- Born: 1950
- Disappeared: Estimated 1992 (aged 42) Kane County, Utah, U.S.
- Status: Partial remains found; case unsolved
- Height: 6'0 (estimated)

= Death of James Conklin =

Unsolved 1994 murder case in Utah

James Howard Conklin (b. 1950 - last seen May, 1988) was an American man whose body was found in 1994 in rural southern Utah. His body remained unidentified for thirty years until the Othram genetics lab identified the subject, whose last known whereabouts were in Arizona in 1988. He died of blunt-force trauma, but the circumstances of his death and his reasons for being in Utah are uncertain.

== Discovery ==
On February 6, 1994, hikers discovered a human skull about a quarter mile south of State Road 89 near the town of Big Water, in Kane County, Utah. The skull had been wedged into a rock crevice in an isolated rural region. A subsequent search of the surrounding area revealed additional skeletal remains scattered by scavenging animals, along with several personal items. Investigators initially estimated the man died around 1985, but later revised this date to 1992, two years before the discovery of his remains.

The skull exhibited signs of blunt force trauma, suggesting the victim was killed by a blow or stomp to the head. University of Utah anthropologist John McCullough demonstrated that the right side of the man’s face had been knocked loose from the skull as a result of the impact. Blood-soaked sand was found where the body had been dumped, further suggesting the individual may have died at that location. It was further speculated that the man's body had been dumped under a juniper tree before his remains were scattered by coyotes.

== Physical description ==
The unidentified man was estimated to be between 30 and 55 years old at the time of his death. He was approximately 6 feet tall, with brown hair that had a touch of grey. McCullough also noted that the man had large bones and rugged facial features. Investigators believed his ethnic background was primarily white with possible Native American ancestry. The man had extensive dental work, including a porcelain crown and a gold filling. Forensic artists later produced a facial reconstruction based on the remains to assist with identification efforts.

== Clothing and personal items ==
Several personal items were discovered near the remains, including a red baseball cap, a plaid jacket with a blue quilted liner (size XL), a red, white, and black plaid flannel shirt, blue denim trousers (size 33), and Pro Action tennis shoes (size 11 1/2).
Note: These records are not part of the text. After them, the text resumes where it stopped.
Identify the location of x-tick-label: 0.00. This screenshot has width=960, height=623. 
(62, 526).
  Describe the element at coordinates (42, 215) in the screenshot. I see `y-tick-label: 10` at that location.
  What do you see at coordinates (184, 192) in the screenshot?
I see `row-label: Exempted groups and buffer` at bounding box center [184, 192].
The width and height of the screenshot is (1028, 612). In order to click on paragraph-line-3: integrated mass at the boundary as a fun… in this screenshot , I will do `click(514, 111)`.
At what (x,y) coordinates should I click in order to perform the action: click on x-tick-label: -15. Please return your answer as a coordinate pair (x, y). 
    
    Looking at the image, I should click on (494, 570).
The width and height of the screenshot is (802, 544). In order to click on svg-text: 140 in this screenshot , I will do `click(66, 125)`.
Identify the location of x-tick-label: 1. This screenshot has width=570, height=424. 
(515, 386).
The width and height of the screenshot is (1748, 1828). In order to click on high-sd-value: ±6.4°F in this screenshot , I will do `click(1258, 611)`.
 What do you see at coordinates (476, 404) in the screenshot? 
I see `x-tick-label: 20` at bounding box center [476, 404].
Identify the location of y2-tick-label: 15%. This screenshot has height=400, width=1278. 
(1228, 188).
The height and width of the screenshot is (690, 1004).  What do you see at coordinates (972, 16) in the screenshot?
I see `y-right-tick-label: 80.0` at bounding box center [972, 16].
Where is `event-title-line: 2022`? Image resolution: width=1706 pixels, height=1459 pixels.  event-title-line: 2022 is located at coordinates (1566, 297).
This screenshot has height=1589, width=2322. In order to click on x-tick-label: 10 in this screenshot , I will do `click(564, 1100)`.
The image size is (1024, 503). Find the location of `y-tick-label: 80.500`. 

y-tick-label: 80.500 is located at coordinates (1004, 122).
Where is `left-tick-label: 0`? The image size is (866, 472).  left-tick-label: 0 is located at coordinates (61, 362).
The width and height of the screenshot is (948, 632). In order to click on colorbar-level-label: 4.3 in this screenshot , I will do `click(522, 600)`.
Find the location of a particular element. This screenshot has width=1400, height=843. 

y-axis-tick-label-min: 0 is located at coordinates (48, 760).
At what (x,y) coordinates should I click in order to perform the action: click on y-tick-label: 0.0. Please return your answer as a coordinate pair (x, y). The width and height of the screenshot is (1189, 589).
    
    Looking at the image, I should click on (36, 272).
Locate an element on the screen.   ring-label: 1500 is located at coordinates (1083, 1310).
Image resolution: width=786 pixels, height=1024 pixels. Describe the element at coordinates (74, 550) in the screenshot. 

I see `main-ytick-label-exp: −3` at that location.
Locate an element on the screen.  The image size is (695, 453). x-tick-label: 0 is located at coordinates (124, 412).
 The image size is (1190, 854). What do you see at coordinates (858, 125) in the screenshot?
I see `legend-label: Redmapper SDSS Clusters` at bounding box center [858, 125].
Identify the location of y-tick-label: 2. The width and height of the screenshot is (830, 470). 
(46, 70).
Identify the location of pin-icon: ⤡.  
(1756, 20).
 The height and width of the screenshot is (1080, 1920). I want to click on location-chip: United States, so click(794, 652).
A pair of shattered sunglasses was found nearby, along with three faded documents. These documents included a jail booking sheet and a court document from Coconino County, Arizona, as well as a newspaper clipping listing entertainment events in Flagstaff, Arizona. Some articles of clothing were found to have been torn, possibly indicating a struggle or movement through rough terrain.

== Investigation ==
Investigators speculated that the man may have traveled from Flagstaff, Arizona, and was either killed along the way or after arriving in Kane County. Kane County Sheriff Maxwell Jackson hoped that sending the faded documents to FBI forensic experts in Washington, D.C., could yield clues to the man’s identity. Blood-soaked sand found at the scene was also sent to Oregon in an attempt to extract DNA. However, the documents were too faded to provide concrete leads, and efforts to identify the man through forensic reconstruction and DNA testing were initially unsuccessful. The exact cause of death remains undetermined, though blunt force trauma is suspected. As of now, the case remains unsolved.

==Identification==
In 2024, 30 years after the case had gone cold, the Othram genetics lab in Texas was able to piece together a "comprehensive DNA profile" of the John Doe, despite the failure of earlier attempts to identify the body by DNA analysis. Orthram was able to provide a list of possible relatives to Kane County Sheriff's Detectives, who were able to contact one possible relative for a DNA sample. This DNA testing confirmed the John Doe was the relative's father, James Howard Conklin, a homeless man last seen in Flagstaff, Arizona, in May of 1988. The exact manner of Conklin's death is still under investigation.